Ocean Access (S3-compatible API)

Ocean provides an S3-compatible API for accessing your licensed datasets programmatically. This is the recommended approach for developers and for downloading large datasets efficiently.

Prerequisites

To access datasets via Ocean, you need:

The slug of the dataset and organization, these are displayed on the dataset access page
An access key (created in Settings → Access Keys)

Creating an Access Key

Log into app.humannative.ai
Navigate to Settings → Access Keys
Click “New access key” and follow the form
Important: Copy the secret immediately - the secret will only be shown once!

AWS CLI Setup

Configure AWS Profile

Add the following to your ~/.aws/config file:

[profile ocean]
endpoint_url = https://ocean.humannative.ai
s3 =
    addressing_style = path

Add the following to your ~/.aws/credentials file:

[ocean]
aws_access_key_id = AKIA.... # Your access key ID
aws_secret_access_key = <your-secret-access-key>

Using the Profile

Set the AWS profile environment variable:

export AWS_PROFILE=ocean

Using AWS CLI

Once configured, you can use the AWS CLI as normal:

# List datasets for your organization
aws s3 ls <org-slug>

# Download a specific file
aws s3 cp s3://<org-slug>/<dataset-slug>/filename.ext ./

# Sync an entire dataset
aws s3 sync s3://<org-slug>/<dataset-slug>/ ./local-folder/

Using obstore (Python)

obstore is a Python library that provides async access to object stores. Here are examples of how to use it with Ocean:

Installation

pip install obstore

For the advanced examples below, you’ll also need:

pip install obstore boto3

Basic Usage with credentials set on environment

This is the bare minimum of code needed to access a file with obstore. Make sure to set OCEAN_ACCESS_KEY_ID and OCEAN_SECRET_ACCESS_KEY.

import obstore as obs
from obstore.store import S3Store

store = S3Store(
    "<org-slug>", # The org and dataset slug can be retrieved on the dataset page
    prefix="<dataset-slug>",
    endpoint="https://ocean.humannative.ai",
    access_key_id=os.getenv("OCEAN_ACCESS_KEY_ID"),
    secret_access_key=os.getenv("OCEAN_SECRET_ACCESS_KEY"),
    virtual_hosted_style_request=False
)

# List files
files = obs.list(store).collect()
print(files)

# Download a file
resp = obs.get(store, "example.mp3")
print(resp.bytes())

Recommended Usage with AWS Profile

See the AWS CLI setup section above for configuring your AWS credentials.
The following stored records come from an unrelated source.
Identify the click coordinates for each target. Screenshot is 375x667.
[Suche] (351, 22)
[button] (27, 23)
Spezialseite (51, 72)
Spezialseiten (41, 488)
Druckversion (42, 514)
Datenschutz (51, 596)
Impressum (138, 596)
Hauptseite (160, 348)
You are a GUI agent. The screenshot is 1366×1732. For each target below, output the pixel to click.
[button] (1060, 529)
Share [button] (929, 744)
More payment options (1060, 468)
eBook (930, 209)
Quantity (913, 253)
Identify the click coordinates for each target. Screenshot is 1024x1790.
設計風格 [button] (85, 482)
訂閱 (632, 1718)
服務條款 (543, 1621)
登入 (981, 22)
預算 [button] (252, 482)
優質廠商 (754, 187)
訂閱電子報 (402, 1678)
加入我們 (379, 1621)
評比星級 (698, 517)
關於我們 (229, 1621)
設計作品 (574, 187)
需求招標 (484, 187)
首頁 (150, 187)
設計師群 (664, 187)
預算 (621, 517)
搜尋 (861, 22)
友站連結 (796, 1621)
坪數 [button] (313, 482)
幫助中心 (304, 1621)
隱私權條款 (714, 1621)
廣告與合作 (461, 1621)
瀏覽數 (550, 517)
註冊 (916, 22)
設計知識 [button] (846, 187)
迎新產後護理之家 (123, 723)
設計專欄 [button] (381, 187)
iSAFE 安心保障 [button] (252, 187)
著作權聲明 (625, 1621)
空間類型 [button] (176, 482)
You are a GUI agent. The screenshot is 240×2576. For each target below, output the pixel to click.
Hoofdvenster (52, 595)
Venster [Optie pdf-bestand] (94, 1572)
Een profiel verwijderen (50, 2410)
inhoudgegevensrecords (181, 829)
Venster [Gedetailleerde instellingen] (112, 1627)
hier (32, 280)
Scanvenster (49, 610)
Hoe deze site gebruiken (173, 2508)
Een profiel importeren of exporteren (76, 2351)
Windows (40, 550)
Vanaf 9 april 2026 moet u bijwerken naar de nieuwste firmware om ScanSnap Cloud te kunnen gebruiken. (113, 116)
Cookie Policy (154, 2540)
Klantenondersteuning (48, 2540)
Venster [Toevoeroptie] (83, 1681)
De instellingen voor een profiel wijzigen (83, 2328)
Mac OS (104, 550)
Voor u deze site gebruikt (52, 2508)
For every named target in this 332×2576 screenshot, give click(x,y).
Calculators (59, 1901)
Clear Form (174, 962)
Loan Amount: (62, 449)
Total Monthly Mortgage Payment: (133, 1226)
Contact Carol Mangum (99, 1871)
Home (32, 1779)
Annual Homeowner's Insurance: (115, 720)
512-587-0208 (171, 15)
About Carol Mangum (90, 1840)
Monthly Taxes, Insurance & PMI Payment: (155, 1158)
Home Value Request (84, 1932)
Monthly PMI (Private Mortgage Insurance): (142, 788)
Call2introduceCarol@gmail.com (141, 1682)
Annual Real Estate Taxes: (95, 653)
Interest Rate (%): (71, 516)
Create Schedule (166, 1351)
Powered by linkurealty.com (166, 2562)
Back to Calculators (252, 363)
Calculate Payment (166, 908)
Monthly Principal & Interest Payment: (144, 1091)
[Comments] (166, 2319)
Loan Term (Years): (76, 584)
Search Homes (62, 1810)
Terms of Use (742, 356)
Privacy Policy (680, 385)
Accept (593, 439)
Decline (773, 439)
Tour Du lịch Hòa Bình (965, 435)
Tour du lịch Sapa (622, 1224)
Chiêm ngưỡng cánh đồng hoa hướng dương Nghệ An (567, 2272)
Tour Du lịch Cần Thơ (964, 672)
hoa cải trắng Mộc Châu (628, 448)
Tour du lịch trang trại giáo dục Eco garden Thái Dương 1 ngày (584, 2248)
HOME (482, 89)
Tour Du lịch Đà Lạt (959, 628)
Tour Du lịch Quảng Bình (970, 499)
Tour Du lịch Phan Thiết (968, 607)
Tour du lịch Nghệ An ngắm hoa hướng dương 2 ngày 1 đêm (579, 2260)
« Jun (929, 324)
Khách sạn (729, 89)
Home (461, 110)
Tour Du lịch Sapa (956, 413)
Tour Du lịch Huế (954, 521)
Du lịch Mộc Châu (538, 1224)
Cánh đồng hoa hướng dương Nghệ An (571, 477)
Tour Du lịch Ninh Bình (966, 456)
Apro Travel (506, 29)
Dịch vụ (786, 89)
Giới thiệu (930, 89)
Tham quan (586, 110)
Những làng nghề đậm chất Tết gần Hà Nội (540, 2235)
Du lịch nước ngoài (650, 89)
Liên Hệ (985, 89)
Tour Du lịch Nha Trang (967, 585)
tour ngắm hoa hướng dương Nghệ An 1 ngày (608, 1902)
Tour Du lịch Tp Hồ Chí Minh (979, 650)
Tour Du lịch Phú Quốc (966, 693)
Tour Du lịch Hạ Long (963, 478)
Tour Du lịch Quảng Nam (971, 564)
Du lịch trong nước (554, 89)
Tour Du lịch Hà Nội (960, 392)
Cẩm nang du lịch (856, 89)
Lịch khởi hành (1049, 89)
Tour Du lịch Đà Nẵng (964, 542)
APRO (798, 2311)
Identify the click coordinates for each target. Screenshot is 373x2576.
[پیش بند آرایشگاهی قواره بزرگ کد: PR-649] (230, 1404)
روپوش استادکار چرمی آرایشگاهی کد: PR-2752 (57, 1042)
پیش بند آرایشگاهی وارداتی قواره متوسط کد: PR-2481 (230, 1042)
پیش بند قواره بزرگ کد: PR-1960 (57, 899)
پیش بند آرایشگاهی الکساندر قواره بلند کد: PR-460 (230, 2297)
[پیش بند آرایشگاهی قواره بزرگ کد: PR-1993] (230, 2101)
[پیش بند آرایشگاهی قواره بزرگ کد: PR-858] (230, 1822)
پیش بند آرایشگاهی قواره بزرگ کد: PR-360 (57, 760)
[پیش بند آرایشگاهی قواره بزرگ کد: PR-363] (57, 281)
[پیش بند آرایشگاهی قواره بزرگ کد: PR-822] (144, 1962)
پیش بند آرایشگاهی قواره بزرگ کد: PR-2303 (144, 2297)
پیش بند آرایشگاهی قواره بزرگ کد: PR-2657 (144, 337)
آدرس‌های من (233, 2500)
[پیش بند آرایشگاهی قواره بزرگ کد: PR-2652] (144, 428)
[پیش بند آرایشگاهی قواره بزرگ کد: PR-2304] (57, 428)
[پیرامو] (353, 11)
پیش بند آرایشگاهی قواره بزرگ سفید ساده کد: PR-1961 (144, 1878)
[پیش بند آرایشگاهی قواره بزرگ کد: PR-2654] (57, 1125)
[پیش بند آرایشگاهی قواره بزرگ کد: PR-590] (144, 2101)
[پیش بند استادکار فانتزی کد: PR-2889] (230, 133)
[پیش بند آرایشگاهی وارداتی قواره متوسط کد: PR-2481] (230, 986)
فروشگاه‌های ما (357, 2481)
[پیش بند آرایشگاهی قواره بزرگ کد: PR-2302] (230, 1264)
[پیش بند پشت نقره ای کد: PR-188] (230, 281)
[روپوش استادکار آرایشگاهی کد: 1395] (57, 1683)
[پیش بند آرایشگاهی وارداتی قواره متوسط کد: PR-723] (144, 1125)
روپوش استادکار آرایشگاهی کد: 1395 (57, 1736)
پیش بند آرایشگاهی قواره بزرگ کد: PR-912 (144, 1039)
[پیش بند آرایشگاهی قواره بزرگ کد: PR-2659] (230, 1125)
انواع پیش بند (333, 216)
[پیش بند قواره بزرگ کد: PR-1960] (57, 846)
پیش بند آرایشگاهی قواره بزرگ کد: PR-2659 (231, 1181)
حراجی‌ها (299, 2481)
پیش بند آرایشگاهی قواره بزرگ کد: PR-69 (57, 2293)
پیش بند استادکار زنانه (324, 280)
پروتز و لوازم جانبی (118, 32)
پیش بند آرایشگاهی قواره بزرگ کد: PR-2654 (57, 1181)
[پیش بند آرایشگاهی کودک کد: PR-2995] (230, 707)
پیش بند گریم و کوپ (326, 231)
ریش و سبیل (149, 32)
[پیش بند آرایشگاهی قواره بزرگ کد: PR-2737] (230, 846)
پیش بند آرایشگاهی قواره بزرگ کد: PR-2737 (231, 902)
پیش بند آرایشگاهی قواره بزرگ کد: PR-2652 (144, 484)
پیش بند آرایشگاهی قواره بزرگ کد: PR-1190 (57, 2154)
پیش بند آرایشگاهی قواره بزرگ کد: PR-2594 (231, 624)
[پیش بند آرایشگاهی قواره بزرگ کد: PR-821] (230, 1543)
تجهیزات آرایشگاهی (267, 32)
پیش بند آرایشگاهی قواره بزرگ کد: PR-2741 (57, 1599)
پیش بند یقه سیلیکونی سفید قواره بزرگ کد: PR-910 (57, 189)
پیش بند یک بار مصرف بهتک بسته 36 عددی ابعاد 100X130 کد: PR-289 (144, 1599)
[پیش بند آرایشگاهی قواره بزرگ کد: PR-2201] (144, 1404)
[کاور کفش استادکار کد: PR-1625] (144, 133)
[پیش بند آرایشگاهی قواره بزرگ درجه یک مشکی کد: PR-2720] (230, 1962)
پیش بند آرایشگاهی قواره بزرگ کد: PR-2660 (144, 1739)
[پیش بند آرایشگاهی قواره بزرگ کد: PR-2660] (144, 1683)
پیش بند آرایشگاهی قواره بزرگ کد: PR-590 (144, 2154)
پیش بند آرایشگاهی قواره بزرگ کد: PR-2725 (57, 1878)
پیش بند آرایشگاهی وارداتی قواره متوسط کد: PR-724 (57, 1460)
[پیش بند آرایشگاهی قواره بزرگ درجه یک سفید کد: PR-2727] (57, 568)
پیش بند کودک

Then export AWS_PROFILE=ocean and run this code:

import obstore as obs
from obstore.store import S3Store
from boto3 import Session
from obstore.auth.boto3 import Boto3CredentialProvider

# Use AWS profile for authentication (recommended)
boto_session = Session()
credential_provider = Boto3CredentialProvider(boto_session)

store = S3Store(
    "<org-slug>", # The org and dataset slug can be retrieved on the dataset page
    prefix="<dataset-slug>",
    endpoint="https://ocean.humannative.ai",
    virtual_hosted_style_request=False,
    credential_provider=credential_provider,
)

# List files
files = obs.list(store).collect()
print(files)

# Download a file
resp = obs.get(store, "example.mp3")
print(resp.bytes())

Advanced Example: Downloading Entire Datasets

For downloading complete datasets with concurrent downloads:

import asyncio
from pathlib import Path
from obstore.store import S3Store
from boto3 import Session
from obstore.auth.boto3 import Boto3CredentialProvider
import time
from datetime import timedelta
from typing import TYPE_CHECKING

if TYPE_CHECKING:
    from obstore.store import ClientConfig

async def download_file(store: S3Store, obj_meta: dict, local_file_path: Path, semaphore: asyncio.Semaphore):
    """Download a single file with concurrency control"""
    async with semaphore:
        try:
            print(f"Downloading {obj_meta['path']} to {local_file_path} ({obj_meta['size']} bytes)...")
            get_result = await store.get_async(obj_meta["path"])
            with open(local_file_path, "wb") as f:
                f.write(get_result.bytes())
            print(f"Successfully downloaded {local_file_path}")
        except Exception as e:
            print(f"Error downloading {obj_meta['path']}: {e}")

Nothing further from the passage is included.